• _DATA FOR THE TASK_
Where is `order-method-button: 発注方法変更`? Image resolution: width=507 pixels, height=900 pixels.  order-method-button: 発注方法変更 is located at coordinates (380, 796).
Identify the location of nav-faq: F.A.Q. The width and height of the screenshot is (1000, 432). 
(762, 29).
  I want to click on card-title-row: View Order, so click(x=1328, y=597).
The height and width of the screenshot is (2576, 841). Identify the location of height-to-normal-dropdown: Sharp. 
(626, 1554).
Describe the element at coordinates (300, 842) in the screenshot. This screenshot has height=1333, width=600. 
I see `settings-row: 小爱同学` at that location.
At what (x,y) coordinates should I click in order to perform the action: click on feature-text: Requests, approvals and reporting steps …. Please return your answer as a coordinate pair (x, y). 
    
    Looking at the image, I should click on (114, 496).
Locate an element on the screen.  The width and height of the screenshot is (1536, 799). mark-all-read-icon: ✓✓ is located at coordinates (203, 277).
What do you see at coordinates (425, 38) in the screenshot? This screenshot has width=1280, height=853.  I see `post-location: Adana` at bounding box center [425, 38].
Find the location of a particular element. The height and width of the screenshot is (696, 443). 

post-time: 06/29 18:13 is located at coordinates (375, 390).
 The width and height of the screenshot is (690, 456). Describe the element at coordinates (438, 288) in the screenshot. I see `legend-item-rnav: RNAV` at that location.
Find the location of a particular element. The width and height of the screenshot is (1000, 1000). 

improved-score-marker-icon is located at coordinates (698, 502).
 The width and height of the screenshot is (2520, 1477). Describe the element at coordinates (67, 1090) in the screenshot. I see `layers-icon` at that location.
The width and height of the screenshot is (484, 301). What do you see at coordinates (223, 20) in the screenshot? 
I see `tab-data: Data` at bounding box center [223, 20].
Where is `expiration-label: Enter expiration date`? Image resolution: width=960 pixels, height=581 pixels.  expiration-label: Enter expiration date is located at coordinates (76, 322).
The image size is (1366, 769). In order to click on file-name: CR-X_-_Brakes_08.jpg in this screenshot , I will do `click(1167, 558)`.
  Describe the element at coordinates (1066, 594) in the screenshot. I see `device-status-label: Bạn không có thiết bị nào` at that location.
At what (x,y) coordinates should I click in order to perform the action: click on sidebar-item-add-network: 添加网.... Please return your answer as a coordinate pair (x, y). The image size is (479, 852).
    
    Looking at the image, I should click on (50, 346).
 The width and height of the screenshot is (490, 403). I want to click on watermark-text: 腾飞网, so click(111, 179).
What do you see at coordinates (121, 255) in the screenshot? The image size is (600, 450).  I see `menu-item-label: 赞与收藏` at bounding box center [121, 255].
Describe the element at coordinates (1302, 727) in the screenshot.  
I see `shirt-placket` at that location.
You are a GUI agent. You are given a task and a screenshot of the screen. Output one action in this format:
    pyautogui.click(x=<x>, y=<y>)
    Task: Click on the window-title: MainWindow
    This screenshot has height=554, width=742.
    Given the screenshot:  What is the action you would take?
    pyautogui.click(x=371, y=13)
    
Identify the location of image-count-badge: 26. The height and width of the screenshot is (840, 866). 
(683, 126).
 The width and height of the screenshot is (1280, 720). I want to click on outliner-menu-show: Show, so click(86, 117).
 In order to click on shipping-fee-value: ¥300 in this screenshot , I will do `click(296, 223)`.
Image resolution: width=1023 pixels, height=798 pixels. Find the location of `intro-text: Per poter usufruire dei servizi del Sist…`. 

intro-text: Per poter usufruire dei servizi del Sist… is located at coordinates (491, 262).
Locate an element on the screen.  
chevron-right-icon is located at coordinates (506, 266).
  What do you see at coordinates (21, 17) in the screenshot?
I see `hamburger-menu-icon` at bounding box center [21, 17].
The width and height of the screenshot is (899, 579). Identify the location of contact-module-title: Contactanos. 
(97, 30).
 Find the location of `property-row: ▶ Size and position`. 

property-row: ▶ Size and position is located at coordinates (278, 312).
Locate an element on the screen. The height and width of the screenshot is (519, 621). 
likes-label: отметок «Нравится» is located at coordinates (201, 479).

• _ACTIVITY_
Copy the listing above word for word, with nothing left out or changed.

• _WRITTEN RESPONSE_
Where is `order-method-button: 発注方法変更`? Image resolution: width=507 pixels, height=900 pixels.  order-method-button: 発注方法変更 is located at coordinates (380, 796).
Identify the location of nav-faq: F.A.Q. The width and height of the screenshot is (1000, 432). 
(762, 29).
  I want to click on card-title-row: View Order, so click(x=1328, y=597).
The height and width of the screenshot is (2576, 841). Identify the location of height-to-normal-dropdown: Sharp. 
(626, 1554).
Describe the element at coordinates (300, 842) in the screenshot. This screenshot has height=1333, width=600. 
I see `settings-row: 小爱同学` at that location.
At what (x,y) coordinates should I click in order to perform the action: click on feature-text: Requests, approvals and reporting steps …. Please return your answer as a coordinate pair (x, y). 
    
    Looking at the image, I should click on (114, 496).
Locate an element on the screen.  The width and height of the screenshot is (1536, 799). mark-all-read-icon: ✓✓ is located at coordinates (203, 277).
What do you see at coordinates (425, 38) in the screenshot? This screenshot has width=1280, height=853.  I see `post-location: Adana` at bounding box center [425, 38].
Find the location of a particular element. The height and width of the screenshot is (696, 443). 

post-time: 06/29 18:13 is located at coordinates (375, 390).
 The width and height of the screenshot is (690, 456). Describe the element at coordinates (438, 288) in the screenshot. I see `legend-item-rnav: RNAV` at that location.
Find the location of a particular element. The width and height of the screenshot is (1000, 1000). 

improved-score-marker-icon is located at coordinates (698, 502).
 The width and height of the screenshot is (2520, 1477). Describe the element at coordinates (67, 1090) in the screenshot. I see `layers-icon` at that location.
The width and height of the screenshot is (484, 301). What do you see at coordinates (223, 20) in the screenshot? 
I see `tab-data: Data` at bounding box center [223, 20].
Where is `expiration-label: Enter expiration date`? Image resolution: width=960 pixels, height=581 pixels.  expiration-label: Enter expiration date is located at coordinates (76, 322).
The image size is (1366, 769). In order to click on file-name: CR-X_-_Brakes_08.jpg in this screenshot , I will do `click(1167, 558)`.
  Describe the element at coordinates (1066, 594) in the screenshot. I see `device-status-label: Bạn không có thiết bị nào` at that location.
At what (x,y) coordinates should I click in order to perform the action: click on sidebar-item-add-network: 添加网.... Please return your answer as a coordinate pair (x, y). The image size is (479, 852).
    
    Looking at the image, I should click on (50, 346).
 The width and height of the screenshot is (490, 403). I want to click on watermark-text: 腾飞网, so click(111, 179).
What do you see at coordinates (121, 255) in the screenshot? The image size is (600, 450).  I see `menu-item-label: 赞与收藏` at bounding box center [121, 255].
Describe the element at coordinates (1302, 727) in the screenshot.  
I see `shirt-placket` at that location.
You are a GUI agent. You are given a task and a screenshot of the screen. Output one action in this format:
    pyautogui.click(x=<x>, y=<y>)
    Task: Click on the window-title: MainWindow
    This screenshot has height=554, width=742.
    Given the screenshot:  What is the action you would take?
    pyautogui.click(x=371, y=13)
    
Identify the location of image-count-badge: 26. The height and width of the screenshot is (840, 866). 
(683, 126).
 The width and height of the screenshot is (1280, 720). I want to click on outliner-menu-show: Show, so click(86, 117).
 In order to click on shipping-fee-value: ¥300 in this screenshot , I will do `click(296, 223)`.
Image resolution: width=1023 pixels, height=798 pixels. Find the location of `intro-text: Per poter usufruire dei servizi del Sist…`. 

intro-text: Per poter usufruire dei servizi del Sist… is located at coordinates (491, 262).
Locate an element on the screen.  
chevron-right-icon is located at coordinates (506, 266).
  What do you see at coordinates (21, 17) in the screenshot?
I see `hamburger-menu-icon` at bounding box center [21, 17].
The width and height of the screenshot is (899, 579). Identify the location of contact-module-title: Contactanos. 
(97, 30).
 Find the location of `property-row: ▶ Size and position`. 

property-row: ▶ Size and position is located at coordinates (278, 312).
Locate an element on the screen. The height and width of the screenshot is (519, 621). 
likes-label: отметок «Нравится» is located at coordinates (201, 479).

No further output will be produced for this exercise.